Written request
Rewrite the records below, swapping "Where should I click to" for "Where do I click to" everywhere it occurs and leaving every other character as it is.

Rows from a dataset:
::::

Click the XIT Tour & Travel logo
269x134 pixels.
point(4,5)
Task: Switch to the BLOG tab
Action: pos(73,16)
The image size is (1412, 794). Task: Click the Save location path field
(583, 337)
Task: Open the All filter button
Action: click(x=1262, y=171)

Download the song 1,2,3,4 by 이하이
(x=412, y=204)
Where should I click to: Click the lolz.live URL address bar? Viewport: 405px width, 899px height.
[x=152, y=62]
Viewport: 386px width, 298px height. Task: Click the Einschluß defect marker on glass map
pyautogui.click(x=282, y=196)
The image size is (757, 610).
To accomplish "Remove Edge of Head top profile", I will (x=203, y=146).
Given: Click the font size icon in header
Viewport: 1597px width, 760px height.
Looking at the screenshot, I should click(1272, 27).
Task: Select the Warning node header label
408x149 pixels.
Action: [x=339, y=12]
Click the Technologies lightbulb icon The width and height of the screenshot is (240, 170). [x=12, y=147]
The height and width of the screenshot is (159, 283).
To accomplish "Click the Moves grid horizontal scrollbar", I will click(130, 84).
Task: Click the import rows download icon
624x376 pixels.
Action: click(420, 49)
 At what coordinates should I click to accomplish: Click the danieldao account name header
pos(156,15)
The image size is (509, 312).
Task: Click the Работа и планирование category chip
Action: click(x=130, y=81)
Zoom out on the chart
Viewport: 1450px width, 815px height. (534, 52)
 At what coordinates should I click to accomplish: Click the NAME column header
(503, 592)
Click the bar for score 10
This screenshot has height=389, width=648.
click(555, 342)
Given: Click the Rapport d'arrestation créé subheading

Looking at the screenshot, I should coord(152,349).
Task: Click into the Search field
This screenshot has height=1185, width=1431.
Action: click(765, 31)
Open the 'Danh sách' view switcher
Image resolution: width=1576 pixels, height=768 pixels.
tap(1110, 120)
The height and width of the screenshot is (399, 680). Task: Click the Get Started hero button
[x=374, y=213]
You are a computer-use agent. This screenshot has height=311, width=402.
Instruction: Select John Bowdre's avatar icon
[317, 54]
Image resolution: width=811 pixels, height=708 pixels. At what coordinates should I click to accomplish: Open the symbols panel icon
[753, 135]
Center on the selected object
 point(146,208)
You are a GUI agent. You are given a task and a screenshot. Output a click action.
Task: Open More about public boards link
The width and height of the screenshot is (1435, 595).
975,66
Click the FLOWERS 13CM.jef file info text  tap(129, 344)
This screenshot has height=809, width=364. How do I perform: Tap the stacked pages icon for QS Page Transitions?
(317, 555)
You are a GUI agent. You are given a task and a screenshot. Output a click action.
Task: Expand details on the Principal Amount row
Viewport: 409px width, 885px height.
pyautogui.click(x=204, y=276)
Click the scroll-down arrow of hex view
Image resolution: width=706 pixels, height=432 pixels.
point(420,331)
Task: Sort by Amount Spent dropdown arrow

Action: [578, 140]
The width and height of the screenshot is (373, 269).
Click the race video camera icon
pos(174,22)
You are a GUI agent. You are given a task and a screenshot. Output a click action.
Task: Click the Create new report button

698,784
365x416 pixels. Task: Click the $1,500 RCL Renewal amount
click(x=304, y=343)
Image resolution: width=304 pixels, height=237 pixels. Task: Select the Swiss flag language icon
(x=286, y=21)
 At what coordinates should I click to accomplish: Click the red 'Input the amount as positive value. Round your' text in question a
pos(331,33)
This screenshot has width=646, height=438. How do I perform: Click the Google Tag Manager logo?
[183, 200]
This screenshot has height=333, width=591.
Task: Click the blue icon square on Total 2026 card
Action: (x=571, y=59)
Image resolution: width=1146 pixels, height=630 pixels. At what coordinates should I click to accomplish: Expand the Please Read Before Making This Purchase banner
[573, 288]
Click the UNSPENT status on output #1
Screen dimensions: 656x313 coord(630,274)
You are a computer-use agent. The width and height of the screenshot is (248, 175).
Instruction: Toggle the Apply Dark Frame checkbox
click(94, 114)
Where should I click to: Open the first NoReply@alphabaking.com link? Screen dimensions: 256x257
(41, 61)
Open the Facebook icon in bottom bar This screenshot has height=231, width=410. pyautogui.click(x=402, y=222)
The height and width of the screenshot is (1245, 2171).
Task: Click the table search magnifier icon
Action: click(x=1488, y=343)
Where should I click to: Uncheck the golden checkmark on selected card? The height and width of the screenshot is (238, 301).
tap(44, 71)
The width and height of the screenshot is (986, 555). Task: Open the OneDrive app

::::

Result below
Click the XIT Tour & Travel logo
269x134 pixels.
point(4,5)
Task: Switch to the BLOG tab
Action: pos(73,16)
The image size is (1412, 794). Task: Click the Save location path field
(583, 337)
Task: Open the All filter button
Action: click(x=1262, y=171)

Download the song 1,2,3,4 by 이하이
(x=412, y=204)
Where do I click to: Click the lolz.live URL address bar? Viewport: 405px width, 899px height.
[x=152, y=62]
Viewport: 386px width, 298px height. Task: Click the Einschluß defect marker on glass map
pyautogui.click(x=282, y=196)
The image size is (757, 610).
To accomplish "Remove Edge of Head top profile", I will (x=203, y=146).
Given: Click the font size icon in header
Viewport: 1597px width, 760px height.
Looking at the screenshot, I should click(1272, 27).
Task: Select the Warning node header label
408x149 pixels.
Action: [x=339, y=12]
Click the Technologies lightbulb icon The width and height of the screenshot is (240, 170). [x=12, y=147]
The height and width of the screenshot is (159, 283).
To accomplish "Click the Moves grid horizontal scrollbar", I will click(130, 84).
Task: Click the import rows download icon
624x376 pixels.
Action: click(420, 49)
 At what coordinates should I click to accomplish: Click the danieldao account name header
pos(156,15)
The image size is (509, 312).
Task: Click the Работа и планирование category chip
Action: click(x=130, y=81)
Zoom out on the chart
Viewport: 1450px width, 815px height. (534, 52)
 At what coordinates should I click to accomplish: Click the NAME column header
(503, 592)
Click the bar for score 10
This screenshot has height=389, width=648.
click(555, 342)
Given: Click the Rapport d'arrestation créé subheading

Looking at the screenshot, I should coord(152,349).
Task: Click into the Search field
This screenshot has height=1185, width=1431.
Action: click(765, 31)
Open the 'Danh sách' view switcher
Image resolution: width=1576 pixels, height=768 pixels.
tap(1110, 120)
The height and width of the screenshot is (399, 680). Task: Click the Get Started hero button
[x=374, y=213]
You are a computer-use agent. This screenshot has height=311, width=402.
Instruction: Select John Bowdre's avatar icon
[317, 54]
Image resolution: width=811 pixels, height=708 pixels. At what coordinates should I click to accomplish: Open the symbols panel icon
[753, 135]
Center on the selected object
 point(146,208)
You are a GUI agent. You are given a task and a screenshot. Output a click action.
Task: Open More about public boards link
The width and height of the screenshot is (1435, 595).
975,66
Click the FLOWERS 13CM.jef file info text  tap(129, 344)
This screenshot has height=809, width=364. How do I perform: Tap the stacked pages icon for QS Page Transitions?
(317, 555)
You are a GUI agent. You are given a task and a screenshot. Output a click action.
Task: Expand details on the Principal Amount row
Viewport: 409px width, 885px height.
pyautogui.click(x=204, y=276)
Click the scroll-down arrow of hex view
Image resolution: width=706 pixels, height=432 pixels.
point(420,331)
Task: Sort by Amount Spent dropdown arrow

Action: [578, 140]
The width and height of the screenshot is (373, 269).
Click the race video camera icon
pos(174,22)
You are a GUI agent. You are given a task and a screenshot. Output a click action.
Task: Click the Create new report button

698,784
365x416 pixels. Task: Click the $1,500 RCL Renewal amount
click(x=304, y=343)
Image resolution: width=304 pixels, height=237 pixels. Task: Select the Swiss flag language icon
(x=286, y=21)
 At what coordinates should I click to accomplish: Click the red 'Input the amount as positive value. Round your' text in question a
pos(331,33)
This screenshot has width=646, height=438. How do I perform: Click the Google Tag Manager logo?
[183, 200]
This screenshot has height=333, width=591.
Task: Click the blue icon square on Total 2026 card
Action: (x=571, y=59)
Image resolution: width=1146 pixels, height=630 pixels. At what coordinates should I click to accomplish: Expand the Please Read Before Making This Purchase banner
[573, 288]
Click the UNSPENT status on output #1
Screen dimensions: 656x313 coord(630,274)
You are a computer-use agent. The width and height of the screenshot is (248, 175).
Instruction: Toggle the Apply Dark Frame checkbox
click(94, 114)
Where do I click to: Open the first NoReply@alphabaking.com link? Screen dimensions: 256x257
(41, 61)
Open the Facebook icon in bottom bar This screenshot has height=231, width=410. pyautogui.click(x=402, y=222)
The height and width of the screenshot is (1245, 2171).
Task: Click the table search magnifier icon
Action: click(x=1488, y=343)
Where do I click to: Uncheck the golden checkmark on selected card? The height and width of the screenshot is (238, 301).
tap(44, 71)
The width and height of the screenshot is (986, 555). Task: Open the OneDrive app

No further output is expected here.